··· Text section ···
To use Hound Labs' device, someone blows into it for roughly a minute. Then, using a special type of biochemical test to measure the recent presence of THC, the device returns a positive or a negative result.
"If somebody has it on their breath, that means they absolutely used pot within the last couple of hours," Lynn said.
Still, experts have yet to nail down precisely what it means to be too high to drive.
The science on how cannabis affects driving remains somewhat unclear, in large part because few studies on weed and driving have been conducted. The studies we do have suggest that marijuana blunts several skills involved in being behind the wheel.
Read more: Two studies on the effects of marijuana on drivers have completely different results
People who are high exhibit slower reaction time, worse motor coordination, and issues with attention and decision-making. Yet research also suggests that regular weed users are more likely to be aware of these effects and act accordingly, something that could make it tricky to set a universal standard for being too high to drive. Plus, unlike alcohol, cannabis has not been linked with aggressive or violent behavior.
··· Extracted material ···
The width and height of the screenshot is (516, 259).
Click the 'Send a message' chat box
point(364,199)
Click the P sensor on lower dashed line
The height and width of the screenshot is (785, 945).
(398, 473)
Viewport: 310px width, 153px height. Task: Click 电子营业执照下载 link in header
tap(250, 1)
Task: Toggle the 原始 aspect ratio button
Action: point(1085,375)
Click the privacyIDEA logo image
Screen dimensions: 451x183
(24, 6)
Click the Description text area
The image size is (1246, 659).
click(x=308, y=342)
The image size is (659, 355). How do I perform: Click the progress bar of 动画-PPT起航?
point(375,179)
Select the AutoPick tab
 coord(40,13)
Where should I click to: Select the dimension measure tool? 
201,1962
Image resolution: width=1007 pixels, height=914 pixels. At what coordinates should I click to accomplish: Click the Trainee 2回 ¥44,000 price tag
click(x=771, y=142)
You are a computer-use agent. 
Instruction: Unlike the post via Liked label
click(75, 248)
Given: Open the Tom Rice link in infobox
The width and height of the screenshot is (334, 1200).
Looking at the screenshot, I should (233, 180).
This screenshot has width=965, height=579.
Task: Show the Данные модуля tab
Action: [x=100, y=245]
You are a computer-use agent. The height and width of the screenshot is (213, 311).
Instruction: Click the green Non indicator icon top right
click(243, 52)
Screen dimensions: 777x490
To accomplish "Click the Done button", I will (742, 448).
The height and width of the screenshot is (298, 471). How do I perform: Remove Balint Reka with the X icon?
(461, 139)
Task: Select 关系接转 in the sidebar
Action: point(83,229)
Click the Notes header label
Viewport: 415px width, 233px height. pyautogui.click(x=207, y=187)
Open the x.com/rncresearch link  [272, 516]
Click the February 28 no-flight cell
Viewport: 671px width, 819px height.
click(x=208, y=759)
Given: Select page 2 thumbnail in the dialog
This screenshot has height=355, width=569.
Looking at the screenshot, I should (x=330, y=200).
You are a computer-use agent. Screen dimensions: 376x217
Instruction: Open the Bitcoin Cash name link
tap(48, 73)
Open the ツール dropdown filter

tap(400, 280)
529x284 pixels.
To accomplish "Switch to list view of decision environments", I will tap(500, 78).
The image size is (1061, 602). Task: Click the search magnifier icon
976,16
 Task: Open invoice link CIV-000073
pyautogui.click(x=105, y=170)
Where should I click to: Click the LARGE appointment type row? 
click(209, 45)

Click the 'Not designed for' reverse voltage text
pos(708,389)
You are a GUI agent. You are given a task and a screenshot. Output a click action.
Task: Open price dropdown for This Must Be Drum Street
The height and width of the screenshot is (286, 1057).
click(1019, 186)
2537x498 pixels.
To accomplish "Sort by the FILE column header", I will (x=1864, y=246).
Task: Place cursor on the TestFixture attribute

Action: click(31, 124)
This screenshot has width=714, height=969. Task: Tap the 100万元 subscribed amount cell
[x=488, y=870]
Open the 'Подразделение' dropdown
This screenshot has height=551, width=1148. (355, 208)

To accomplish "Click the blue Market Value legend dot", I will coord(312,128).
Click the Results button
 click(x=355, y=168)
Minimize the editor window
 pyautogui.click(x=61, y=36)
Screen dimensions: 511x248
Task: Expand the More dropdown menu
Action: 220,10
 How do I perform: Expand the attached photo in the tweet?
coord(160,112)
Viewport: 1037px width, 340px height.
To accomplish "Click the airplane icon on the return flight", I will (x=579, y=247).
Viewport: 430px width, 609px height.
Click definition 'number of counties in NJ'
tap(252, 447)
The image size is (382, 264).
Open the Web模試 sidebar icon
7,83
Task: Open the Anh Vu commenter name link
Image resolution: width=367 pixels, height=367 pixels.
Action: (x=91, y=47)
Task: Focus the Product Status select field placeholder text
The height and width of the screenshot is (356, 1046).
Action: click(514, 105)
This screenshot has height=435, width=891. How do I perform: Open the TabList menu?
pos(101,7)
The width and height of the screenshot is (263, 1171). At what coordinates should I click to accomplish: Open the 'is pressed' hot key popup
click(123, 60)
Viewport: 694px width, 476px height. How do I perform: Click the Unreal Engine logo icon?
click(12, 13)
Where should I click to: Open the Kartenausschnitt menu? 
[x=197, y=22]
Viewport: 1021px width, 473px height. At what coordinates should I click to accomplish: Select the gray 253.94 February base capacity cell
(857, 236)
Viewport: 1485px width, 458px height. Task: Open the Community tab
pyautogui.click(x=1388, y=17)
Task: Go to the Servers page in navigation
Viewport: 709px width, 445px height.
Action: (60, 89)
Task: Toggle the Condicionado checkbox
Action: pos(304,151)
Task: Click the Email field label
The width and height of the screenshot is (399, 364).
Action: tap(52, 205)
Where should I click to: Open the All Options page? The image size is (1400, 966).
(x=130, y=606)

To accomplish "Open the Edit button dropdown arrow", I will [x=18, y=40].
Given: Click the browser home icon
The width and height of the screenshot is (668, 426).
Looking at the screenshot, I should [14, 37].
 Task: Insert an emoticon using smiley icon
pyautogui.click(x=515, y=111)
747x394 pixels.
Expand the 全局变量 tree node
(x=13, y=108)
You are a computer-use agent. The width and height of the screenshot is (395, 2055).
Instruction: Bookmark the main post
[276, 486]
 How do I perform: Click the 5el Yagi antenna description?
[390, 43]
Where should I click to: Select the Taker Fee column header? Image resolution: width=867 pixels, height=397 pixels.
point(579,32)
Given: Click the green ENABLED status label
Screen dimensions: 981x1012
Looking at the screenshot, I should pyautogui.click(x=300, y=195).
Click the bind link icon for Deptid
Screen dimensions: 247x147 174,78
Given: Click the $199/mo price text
···
Task brief:
Return the passage on cannabis breath testing and driving above in full, word for word, without changing anything.

Solution for this task:
To use Hound Labs' device, someone blows into it for roughly a minute. Then, using a special type of biochemical test to measure the recent presence of THC, the device returns a positive or a negative result.
"If somebody has it on their breath, that means they absolutely used pot within the last couple of hours," Lynn said.
Still, experts have yet to nail down precisely what it means to be too high to drive.
The science on how cannabis affects driving remains somewhat unclear, in large part because few studies on weed and driving have been conducted. The studies we do have suggest that marijuana blunts several skills involved in being behind the wheel.
Read more: Two studies on the effects of marijuana on drivers have completely different results
People who are high exhibit slower reaction time, worse motor coordination, and issues with attention and decision-making. Yet research also suggests that regular weed users are more likely to be aware of these effects and act accordingly, something that could make it tricky to set a universal standard for being too high to drive. Plus, unlike alcohol, cannabis has not been linked with aggressive or violent behavior.